[WORK TO COMPLETE]: Copy the rows below word for word, leaving out the pictures.

[DATASET]:
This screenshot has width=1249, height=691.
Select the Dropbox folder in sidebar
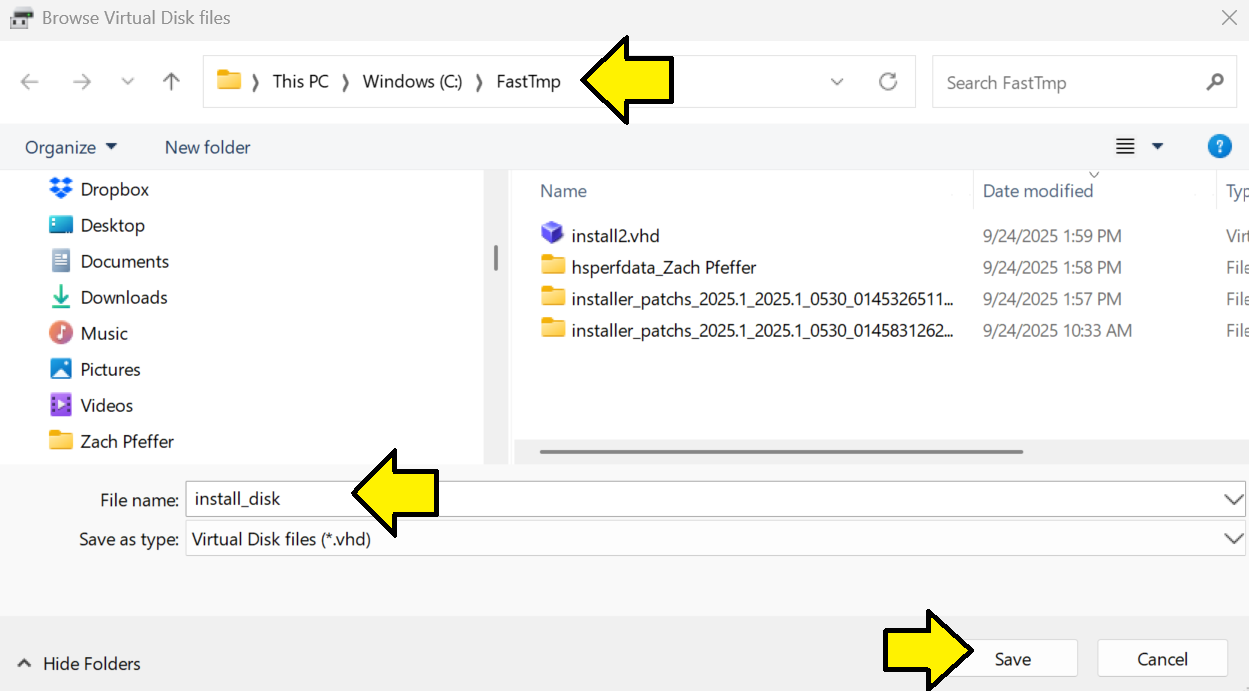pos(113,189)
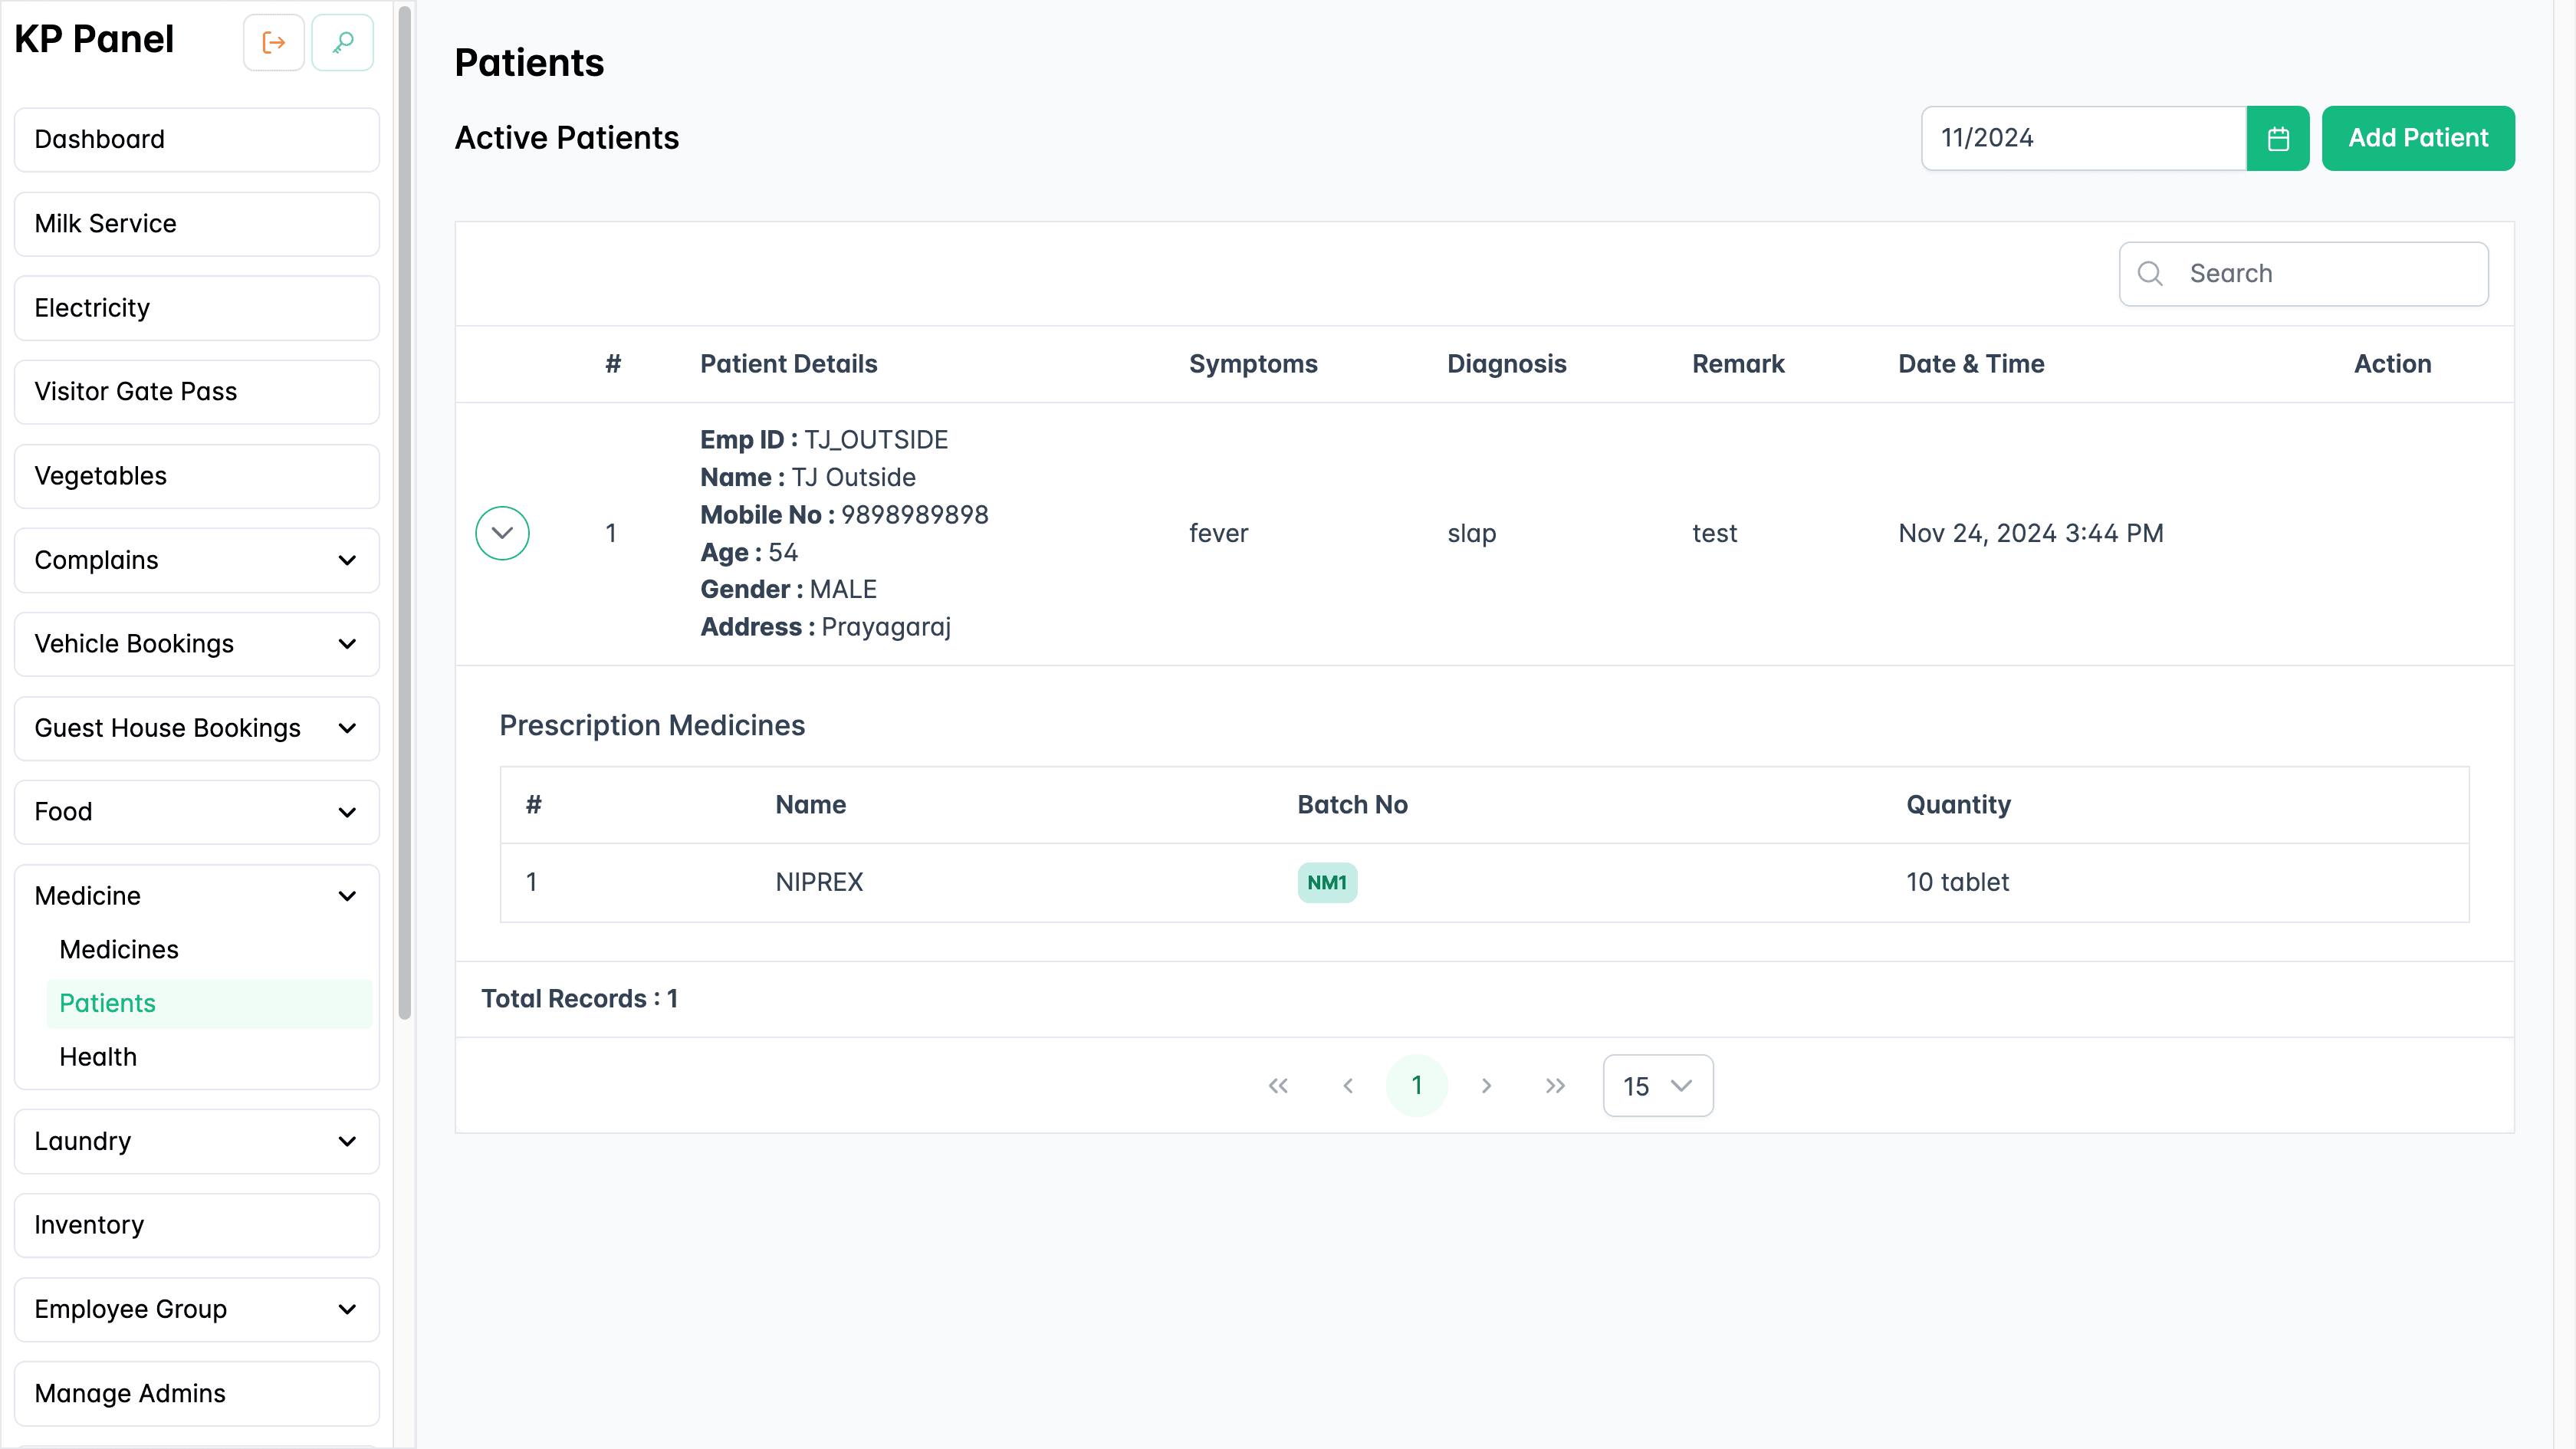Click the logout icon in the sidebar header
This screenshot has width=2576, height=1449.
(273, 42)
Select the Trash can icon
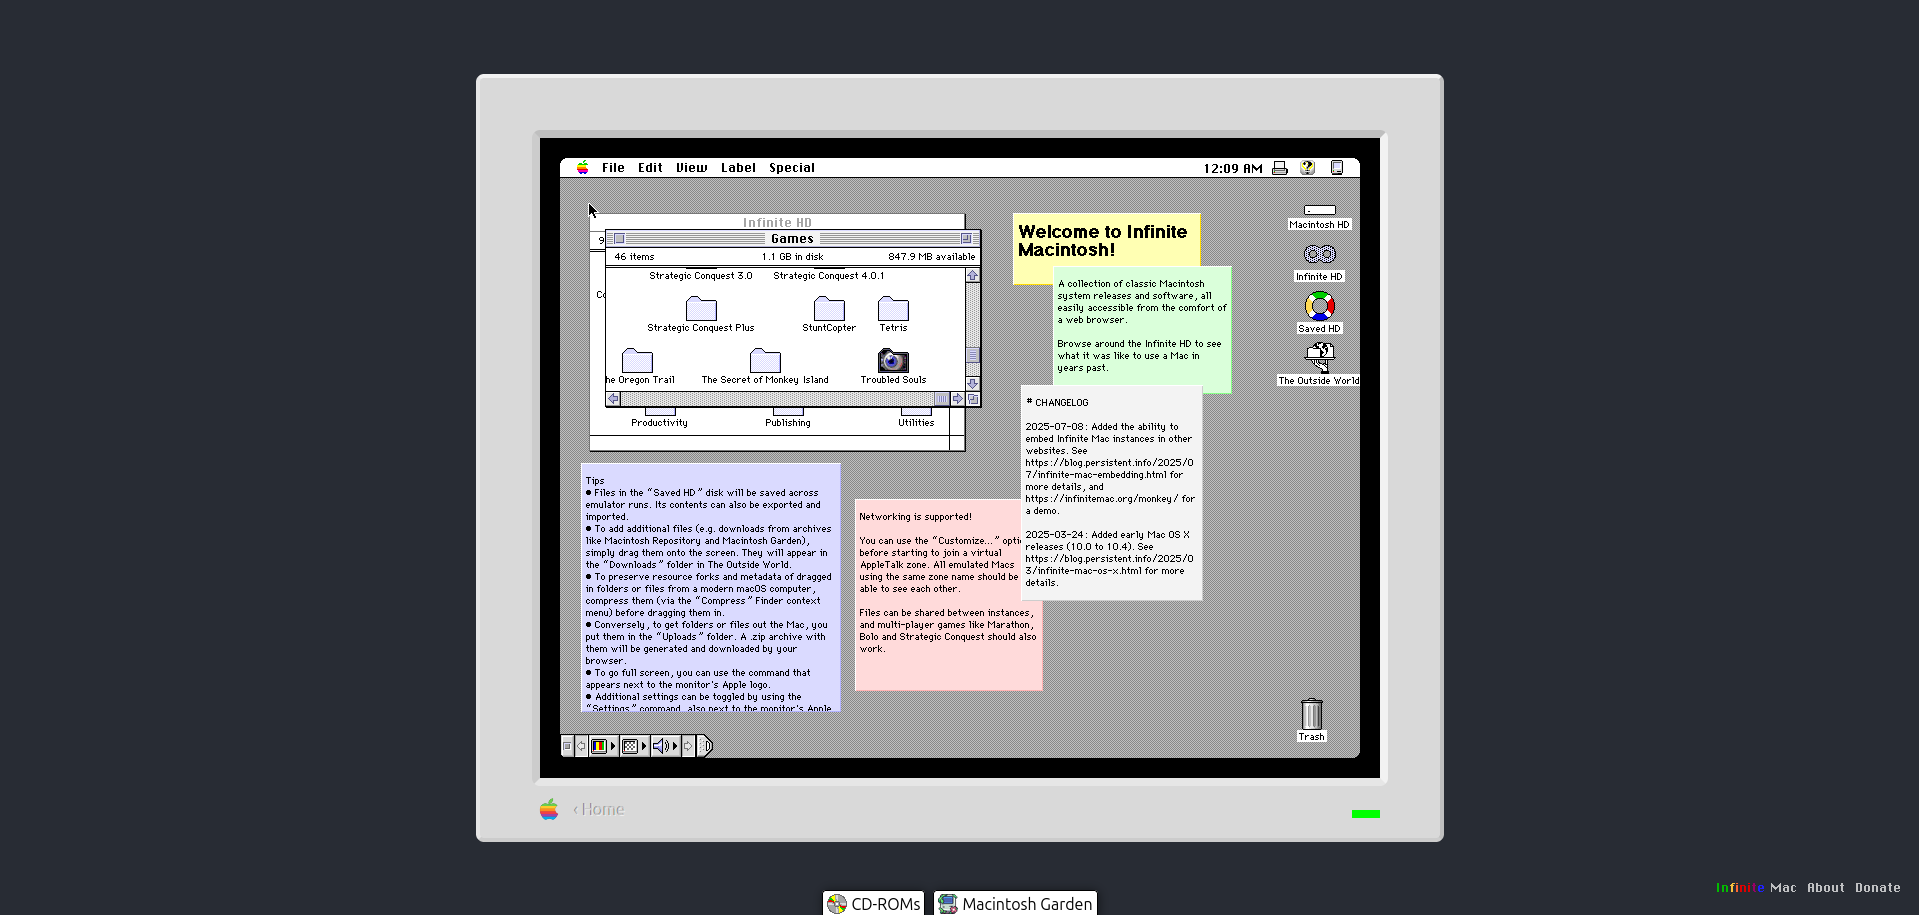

[OUTPUT OF THE TASK]:
This screenshot has width=1249, height=691.
Select the Dropbox folder in sidebar
pos(113,189)
Click the logout icon in the sidebar header
This screenshot has width=2576, height=1449.
(273, 42)
Select the Trash can icon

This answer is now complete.